Since cross-cultural ministry workers are living outside of their home cultures, building cross-cultural relationships is an important component of both their work and personal lives. Team cultural humility, which includes an openness to learn from other cultures, may impact a cross-cultural worker’s ability to access social support (Caligiuri et al., 2016). Thus, cultural humility may increase the quality of supportive relationships for expatriates. Cultural humility has been shown to positively correlate with cross-cultural competence, to be inversely related to feeling threatened by those of other cultures, and to be related to experienced social support (Captari et al., 2019; Choe et al., 2019; Paine et al., 2016).
Cultural humility is a factor connected to an individual’s openness to learn from those from other religious and cultural backgrounds. This perspective of perceived openness and curiosity within a team may enable individuals to receive help and support from those who are culturally different while also reflecting an openness to consider challenges from different cultural perspectives. When an individual experiences that their cross-cultural team is interacting in a culturally receptive way, this attitude toward others may activate the capacity to receive social support from those who are culturally different. It would be particularly important for individuals living through challenges in a cross-cultural setting to be able to access social support from those outside of their home culture, and cultural humility may be a factor that activates this capacity. As Caligiuri et al. (2016) discussed, cultural humility is a factor that influences an expatriate’s ability to receive support from those who are culturally different, which in turn seems to increase work productivity and satisfaction. Thus, access to social support may influence mood, which in turn may influence job and life satisfaction.
It is important to note that this research was collected between Nov. 1 and Dec. 31, 2020. This was in the first year of the COVID-19 pandemic prior to wide distribution of vaccines and also during a time of political transition and unrest in the United States (Pfefferbaum & North, 2020). Data are beginning to emerge about the impact of COVID-19 on mental health symptomology, but there is much that is unknown. Historically, research has shown that experiences in quarantine often relate to increased anxiety and depression symptoms for those who are quarantined as well as caregivers and healthcare workers (Hossain et al., 2020). While the ongoing risks and losses associated with COVID-19 likely impacted the mental health symptoms of participants, it is as yet unclear in what ways COVID-19 has impacted mental health. A normed cutoff of 1.75 has been indicative of elevated depression or anxiety (Cardozo et al., 2012; Coyne et al., 2000), and the average reported HSCL-25 scores (M = 1.71) in this sample indicated elevated depression or anxiety symptoms. These scores are also higher than in previous similar studies conducted with cross-cultural workers (Eriksson et al., 2009), suggesting the unique stress and strain of the pandemic. Yet, even in the context of COVID-19, this study shows that team cultural humility may strengthen an individual’s perception of social support which then relates to lower levels of anxiety and depression symptoms.
Limitations
This study has several limitations. First, a small sample size and somewhat homogeneous group (only one participant had not completed college, and 94% were white) mean the findings may not be particularly generalizable beyond the participating organization. The experience of white Americans living outside of the United States is likely different from those of other racial and ethnic groups, and so both cultural humility and social support may be perceived differently by individuals from different cultural backgrounds. Similarly, openness to difference and ability to access support resources may be expressed differently by those from different educational backgrounds. A more diverse sample could reveal differences in the impact of cultural humility for those who are not white or those who are not college educated.
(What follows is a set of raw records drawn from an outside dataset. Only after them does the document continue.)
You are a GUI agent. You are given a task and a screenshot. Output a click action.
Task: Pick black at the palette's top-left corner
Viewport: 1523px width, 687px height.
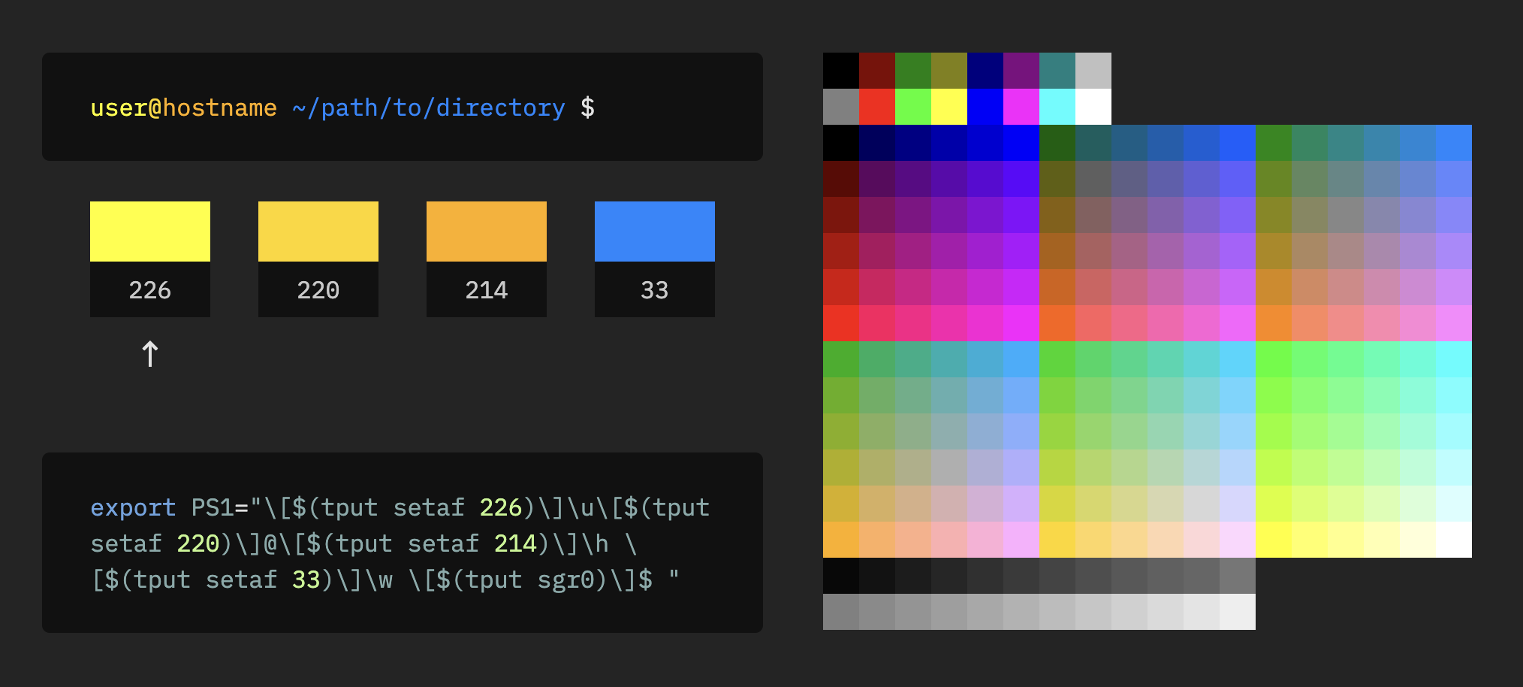click(x=841, y=71)
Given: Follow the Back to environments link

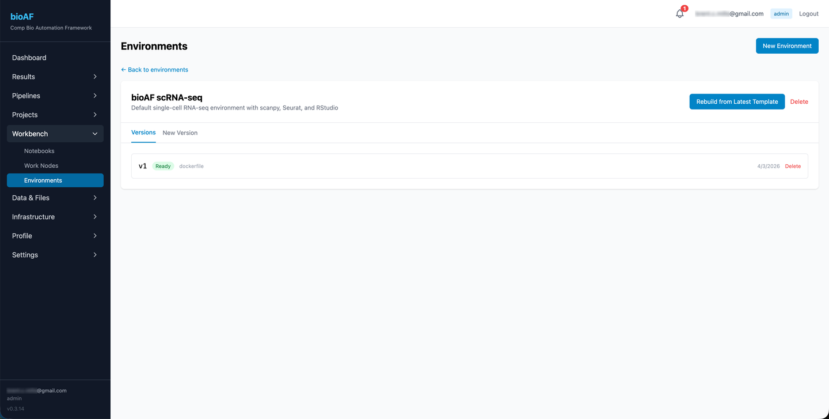Looking at the screenshot, I should [x=154, y=70].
Similarly, the participants were limited to the employees of one organization and participating in the survey was optional for employees. Since the participants were limited to one employer, it is possible that the participants represent particular values connected to social support or cultural humility which may not be shared by employees from other organizations involved in cross-cultural work. Thus, the study is limited by only relying on self-reports of individuals from one organization who opted to complete the survey.
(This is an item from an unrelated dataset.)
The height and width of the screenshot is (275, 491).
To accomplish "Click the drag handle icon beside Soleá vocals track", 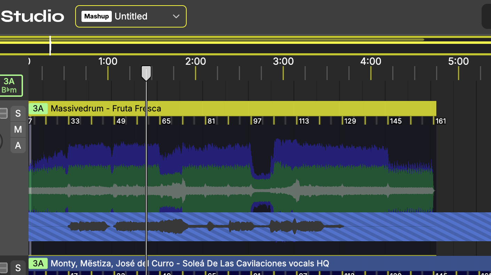I will [3, 268].
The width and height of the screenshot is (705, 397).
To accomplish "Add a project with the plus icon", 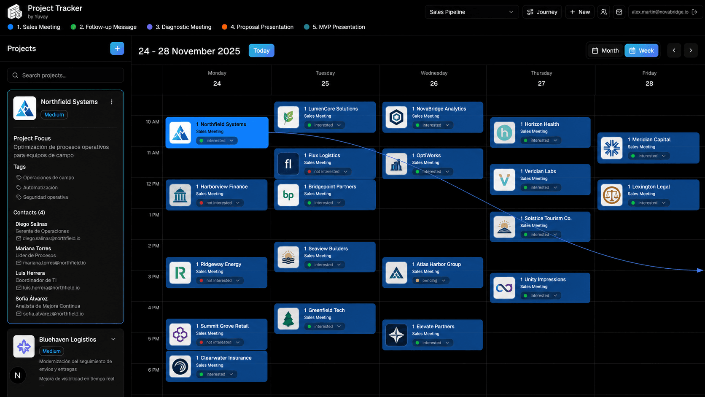I will (117, 49).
Finally, all of the measures are self-reported. Specifically, the cultural humility measure represents the cross-cultural ministry worker’s perception of a ministry team’s cultural humility but does not include any other measures of cultural humility. For those working cross-culturally, there may be a strong desire to be perceived as culturally competent or as open to others; the social desirability of being culturally competent may lead to a bias in reporting cultural humility. Another factor impacting the self-reporting of cultural humility is that this survey was administered between 1 November and 31 December 2020, during a time of political unrest in the United States due to racial and cultural injustice. There is the potential that some participants had more awareness of their own cultural bias, and so reported cultural humility in a different way due to growing awareness of cultural and racial divides around the world. While not a limitation, the specific context of the survey administration is notable when considering ongoing research into the relationship between social support, cultural humility, and mental health symptoms.
Clinical applications
Overall, the hypothesis that social support relates to mental health symptoms was supported. Conversely, the hypothesis that cultural humility would relate significantly to mental health symptomology was not supported. However, the hypothesis that cultural humility would impact the relationship between mental health symptoms and social support was supported. Moderate and high levels of perceived team cultural humility were shown to strengthen social support’s relationship with lower reported levels of anxiety and depression.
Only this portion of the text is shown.